Since radar images are affected by moisture, growers may be able to use RadarSat II to pick the optimum day for planting, McNairn says. As well, the images may track the level of plant stress in a field, the amount of chlorophyll a crop is producing, as well as detect specific disease or insect damage in time for growers to spray.
Significantly, RadarSat II will provide updated images every three days, compared to every 16 to 26 days for current optical satellites.
The technology opens so many new windows, the challenge is to know where to look, McNairn says. Because satellites are able to capture reflections ranging from infra-red through to long-wave radar, they can "see" crops in ways that nobody has ever seen them before. The question is: What have we been missing?
In the U.S., DeKalb Genetics has already patented a remote sensing system to help its breeders select new hybrids and varieties. The company says the system will help it monitor how well its test varieties grow through stressful conditions such as drought and heat, and will help it pick which varieties to advance into commercial screening trials.
These are the same fields that breeders walk through every day. From space, however, they'll gain a better picture of the varieties.
Other U.S. companies are investing in remote sensing. Farmland Industries, whose 1,500 outlets and $10 billion a year sales make it the largest U.S. farm co-operative, has launched an ambitious satellite project. Links with Ontario outlets, including Hensall Co-op, may extend the services north of the border.
Not everyone is holding their breath, however. Todd Peterson, head of the emerging technologies unit at Pioneer Hi-Bred in the U.S., spends his days fine tuning how growers can get more out of their GPS and yield monitor units.
Before he puts more effort into remote sensing, Peterson says, the technology must prove that it can make a dollars and cents difference to farmers. "The promise to identify our problems from a satellite has been oversold," Peterson says. "Too much has been over-promised and under-delivered."
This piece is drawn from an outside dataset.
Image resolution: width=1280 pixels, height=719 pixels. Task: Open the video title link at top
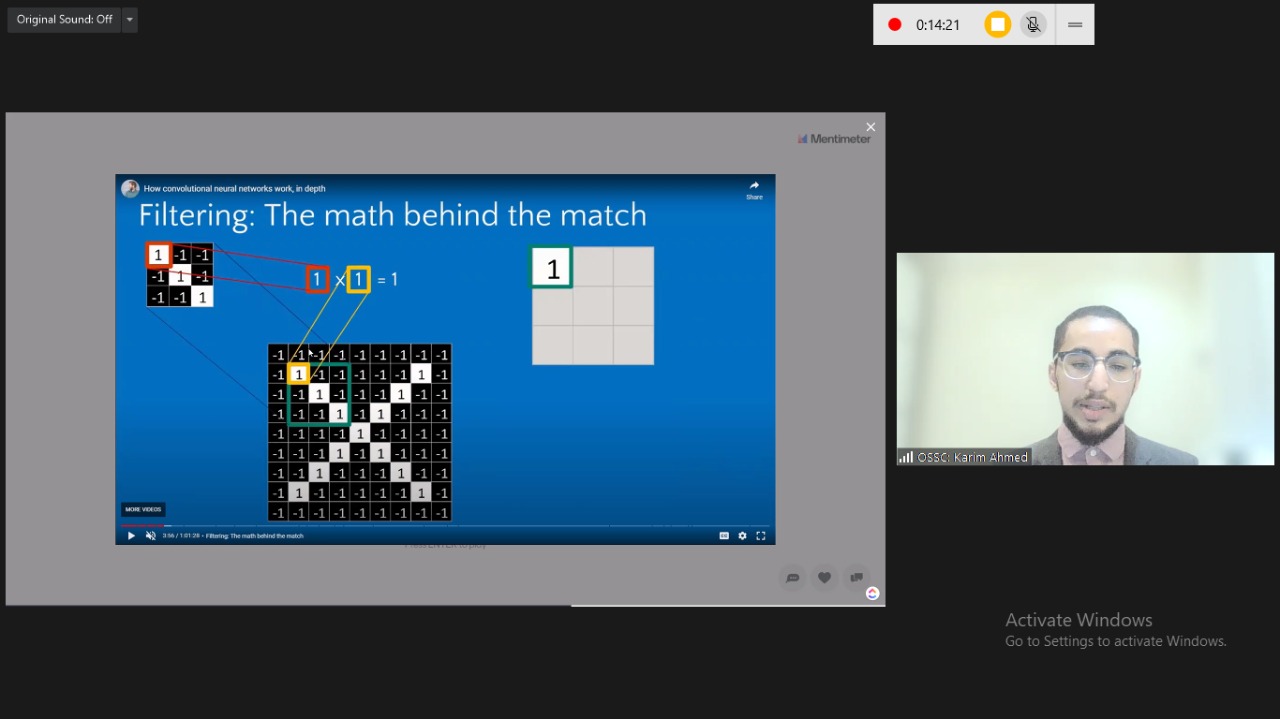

Peterson believes satellites will eventually become mainstays in farm management, but that's still many years away. He places part of the blame for the current hype on the downsizing of U.S. military budgets. Suddenly, companies that dreamed of making billions from Star Wars research are being forced to find civilian uses for their bomb-guiding and spy-snooping satellites.
"We're probably a decade away from a good yield prediction system," he says. "We're keeping our toe in the water....Right now, we don't know if the water is getting warmer or colder."
Satellites have been tracking wide-area yields for decades. The Canadian Wheat Board, for instance, makes sales decisions based on forecasts it gets through the Crop Information System. In the U.S., Maryland based EarthSat boasts its forecasts, which started in 1969, come within three per cent of USDA estimates that aren't available until several months after harvest.
Like Peterson, Ted Huffman, head of an Ottawa-based team of federal agriculture department scientists, is also leery of overpraising the satellite technology. In Huffman's case, however, it's an effort. Research to date has convinced him that agriculture is about to enter a new era.
It's hard even to guess at all the impacts, he says. A couple years ago, satellites would be able to "see" in three to seven bands of reflected wavelengths. New probes will see 250, from infra-red to radar.
Plus, researchers are already working out the logistics for farmers to get maximum use from the data. They're looking at downloading systems and at ways to translate 'invisible pictures' into field maps and other forms that farmers can understand and react to.
"Within five years, we'll be able to show you what's going on in your fields," Huffman says. "Within 10 years, you'll turn on your computer and get specific management recommendations.
"The growth curve for this technology is, well, to say it's dramatic is to underrate it."
Asked to sum up how satellites will change the way farmers manage their crops, Huffman captures the space cadet spirit with a single-word answer: "Totally."